Awake.

I woke with no strength. I knew yesterday's burst of energy was the sign of crashing. So this morning I did everything I had promised my mother I would do. Then I took some Advil in hopes the burning nerves would cease and jumping muscles would calm.

Now I am seated in my golden chair breathing evenly and focusing my raging mind on the lessons of Daniel and Esther. Calming my mind to place the nuisance of pain elsewhere outside of me. Pain management I have done since a child. Refocus and mind over matter.

I meditated for a long time over the daily scripture this morning. How true to rely on Jehovah not just today but any day. Yet it was more needed today, approximately sent to retrain the mind. 

All I know is that there is a little bit of family support and a lot of opposition. So I know there is no one I talk to but Jehovah.  So today it is plenty of prayer and discussions inside my mind over scenarios and ways to achieve what I can.

Only goal today is to get enough rest and focus for tomorrow. My only thought is to ease the pain. Best way is through sleep and mind games.

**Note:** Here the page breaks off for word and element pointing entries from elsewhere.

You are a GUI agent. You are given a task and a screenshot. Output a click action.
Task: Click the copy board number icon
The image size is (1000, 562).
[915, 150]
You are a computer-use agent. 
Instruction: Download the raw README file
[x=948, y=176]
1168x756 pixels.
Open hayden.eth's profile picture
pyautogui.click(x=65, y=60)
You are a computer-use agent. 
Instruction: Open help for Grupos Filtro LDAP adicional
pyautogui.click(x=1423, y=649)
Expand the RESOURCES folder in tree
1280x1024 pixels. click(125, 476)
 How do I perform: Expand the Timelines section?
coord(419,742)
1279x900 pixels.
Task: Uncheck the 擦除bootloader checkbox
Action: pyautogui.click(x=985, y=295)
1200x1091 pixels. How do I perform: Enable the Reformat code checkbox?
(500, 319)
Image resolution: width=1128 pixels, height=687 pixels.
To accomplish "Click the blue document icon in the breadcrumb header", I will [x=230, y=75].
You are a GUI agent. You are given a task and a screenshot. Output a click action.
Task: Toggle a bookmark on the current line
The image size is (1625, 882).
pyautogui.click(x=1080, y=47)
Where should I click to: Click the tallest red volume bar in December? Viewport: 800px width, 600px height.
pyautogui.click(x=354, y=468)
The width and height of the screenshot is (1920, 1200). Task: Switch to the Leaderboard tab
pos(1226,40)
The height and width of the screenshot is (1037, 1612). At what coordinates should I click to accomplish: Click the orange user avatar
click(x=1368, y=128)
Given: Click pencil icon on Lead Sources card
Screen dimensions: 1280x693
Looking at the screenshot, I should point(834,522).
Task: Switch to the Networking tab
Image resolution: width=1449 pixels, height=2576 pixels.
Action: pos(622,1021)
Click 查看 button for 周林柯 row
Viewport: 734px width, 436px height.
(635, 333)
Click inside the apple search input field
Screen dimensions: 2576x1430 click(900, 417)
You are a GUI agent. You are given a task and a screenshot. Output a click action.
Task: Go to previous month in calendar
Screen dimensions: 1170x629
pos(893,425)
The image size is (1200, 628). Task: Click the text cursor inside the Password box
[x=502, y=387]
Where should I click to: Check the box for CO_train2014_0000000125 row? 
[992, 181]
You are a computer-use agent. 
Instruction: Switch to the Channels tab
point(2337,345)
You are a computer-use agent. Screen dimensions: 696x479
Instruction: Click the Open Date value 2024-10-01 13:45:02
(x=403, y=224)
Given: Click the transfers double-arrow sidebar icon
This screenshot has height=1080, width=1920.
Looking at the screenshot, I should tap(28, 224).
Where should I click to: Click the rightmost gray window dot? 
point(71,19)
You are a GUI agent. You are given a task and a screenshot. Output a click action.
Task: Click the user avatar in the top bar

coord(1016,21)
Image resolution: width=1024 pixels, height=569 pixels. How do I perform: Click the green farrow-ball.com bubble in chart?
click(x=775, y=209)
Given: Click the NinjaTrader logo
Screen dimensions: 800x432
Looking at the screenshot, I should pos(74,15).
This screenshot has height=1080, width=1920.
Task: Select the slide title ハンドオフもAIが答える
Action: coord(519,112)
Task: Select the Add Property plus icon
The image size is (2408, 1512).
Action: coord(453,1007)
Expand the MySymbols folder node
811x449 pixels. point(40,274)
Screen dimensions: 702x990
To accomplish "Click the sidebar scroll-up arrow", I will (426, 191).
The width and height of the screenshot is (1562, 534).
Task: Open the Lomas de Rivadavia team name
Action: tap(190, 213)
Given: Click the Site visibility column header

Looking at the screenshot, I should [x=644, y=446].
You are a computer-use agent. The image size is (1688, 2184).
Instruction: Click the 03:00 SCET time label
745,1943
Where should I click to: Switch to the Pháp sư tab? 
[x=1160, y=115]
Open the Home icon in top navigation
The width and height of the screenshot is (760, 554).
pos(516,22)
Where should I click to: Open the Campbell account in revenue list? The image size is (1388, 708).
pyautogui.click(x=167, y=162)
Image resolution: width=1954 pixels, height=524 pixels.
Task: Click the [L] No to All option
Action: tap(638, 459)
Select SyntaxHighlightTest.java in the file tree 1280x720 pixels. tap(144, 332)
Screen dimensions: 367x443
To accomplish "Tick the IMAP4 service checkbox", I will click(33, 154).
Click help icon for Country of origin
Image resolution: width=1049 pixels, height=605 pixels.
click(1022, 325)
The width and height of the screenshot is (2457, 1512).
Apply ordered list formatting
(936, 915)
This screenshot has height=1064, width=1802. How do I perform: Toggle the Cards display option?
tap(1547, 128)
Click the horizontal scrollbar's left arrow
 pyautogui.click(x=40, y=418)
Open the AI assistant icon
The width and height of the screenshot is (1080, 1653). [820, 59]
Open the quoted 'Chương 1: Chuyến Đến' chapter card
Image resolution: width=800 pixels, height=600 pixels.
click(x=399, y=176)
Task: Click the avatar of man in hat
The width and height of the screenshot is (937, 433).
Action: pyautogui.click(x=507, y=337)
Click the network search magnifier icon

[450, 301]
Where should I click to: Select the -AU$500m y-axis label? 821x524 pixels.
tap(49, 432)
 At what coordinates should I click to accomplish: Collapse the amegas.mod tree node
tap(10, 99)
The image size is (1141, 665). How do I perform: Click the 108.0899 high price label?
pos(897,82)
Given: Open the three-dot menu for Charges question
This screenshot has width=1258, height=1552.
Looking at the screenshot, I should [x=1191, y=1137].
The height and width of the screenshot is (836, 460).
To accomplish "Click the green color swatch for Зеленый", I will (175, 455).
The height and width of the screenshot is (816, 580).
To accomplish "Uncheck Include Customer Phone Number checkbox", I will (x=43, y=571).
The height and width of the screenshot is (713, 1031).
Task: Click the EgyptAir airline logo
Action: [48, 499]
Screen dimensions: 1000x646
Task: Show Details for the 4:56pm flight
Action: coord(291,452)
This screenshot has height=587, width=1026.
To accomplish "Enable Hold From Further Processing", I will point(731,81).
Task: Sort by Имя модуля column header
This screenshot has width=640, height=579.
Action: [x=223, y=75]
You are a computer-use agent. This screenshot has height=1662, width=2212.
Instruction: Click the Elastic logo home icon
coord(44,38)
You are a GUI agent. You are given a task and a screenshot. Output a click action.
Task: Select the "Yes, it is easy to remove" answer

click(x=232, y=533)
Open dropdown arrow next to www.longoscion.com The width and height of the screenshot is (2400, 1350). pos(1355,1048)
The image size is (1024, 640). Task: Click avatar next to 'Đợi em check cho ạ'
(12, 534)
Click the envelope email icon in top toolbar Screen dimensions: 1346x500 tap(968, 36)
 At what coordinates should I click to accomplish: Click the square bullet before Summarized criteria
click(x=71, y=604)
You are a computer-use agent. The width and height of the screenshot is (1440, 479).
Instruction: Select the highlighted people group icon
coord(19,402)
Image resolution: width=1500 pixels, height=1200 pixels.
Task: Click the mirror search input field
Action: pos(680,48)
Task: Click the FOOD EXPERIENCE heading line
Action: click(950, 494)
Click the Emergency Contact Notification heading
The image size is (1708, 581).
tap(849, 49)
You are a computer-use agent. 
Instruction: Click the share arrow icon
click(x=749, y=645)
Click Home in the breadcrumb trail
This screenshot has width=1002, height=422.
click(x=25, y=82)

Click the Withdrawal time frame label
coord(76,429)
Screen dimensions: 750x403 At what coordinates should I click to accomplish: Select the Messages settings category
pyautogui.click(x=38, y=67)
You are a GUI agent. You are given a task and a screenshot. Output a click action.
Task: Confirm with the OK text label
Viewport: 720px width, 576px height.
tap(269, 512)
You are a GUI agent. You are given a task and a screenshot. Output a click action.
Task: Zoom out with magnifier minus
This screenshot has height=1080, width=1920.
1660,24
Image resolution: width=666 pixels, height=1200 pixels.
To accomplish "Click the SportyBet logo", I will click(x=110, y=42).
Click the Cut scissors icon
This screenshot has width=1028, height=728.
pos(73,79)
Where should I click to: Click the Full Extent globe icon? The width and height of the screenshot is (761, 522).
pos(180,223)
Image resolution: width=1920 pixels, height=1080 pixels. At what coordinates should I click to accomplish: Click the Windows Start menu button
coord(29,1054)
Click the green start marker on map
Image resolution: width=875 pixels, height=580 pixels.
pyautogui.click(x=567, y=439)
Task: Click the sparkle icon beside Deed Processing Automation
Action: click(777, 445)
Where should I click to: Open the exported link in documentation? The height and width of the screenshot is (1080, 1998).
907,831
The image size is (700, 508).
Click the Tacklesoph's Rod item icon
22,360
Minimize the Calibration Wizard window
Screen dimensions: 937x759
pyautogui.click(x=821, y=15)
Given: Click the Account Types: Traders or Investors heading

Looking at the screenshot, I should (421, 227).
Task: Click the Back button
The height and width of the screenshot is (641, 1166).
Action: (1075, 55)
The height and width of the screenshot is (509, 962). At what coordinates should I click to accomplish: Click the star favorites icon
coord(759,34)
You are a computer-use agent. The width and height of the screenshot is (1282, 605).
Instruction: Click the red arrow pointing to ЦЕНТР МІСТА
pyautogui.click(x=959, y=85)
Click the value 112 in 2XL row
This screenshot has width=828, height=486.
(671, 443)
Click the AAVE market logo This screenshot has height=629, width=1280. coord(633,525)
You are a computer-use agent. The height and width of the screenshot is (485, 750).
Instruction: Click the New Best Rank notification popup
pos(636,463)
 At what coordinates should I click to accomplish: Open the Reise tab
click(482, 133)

Still through everything I smile. Not only because I am happy but because I know I am capable of enduring. It is my trials that help me realize just how precious Jesus' gift was and still is.

It's the slow process of transferring the depth of the ransom within mind to heart. Finding myself drawn to want to know more. And this is the blessing. The breathing is a gift.

A thanksgiving to Jehovah this morning for waking me up. How about you, are you grateful you gained one more day to learn?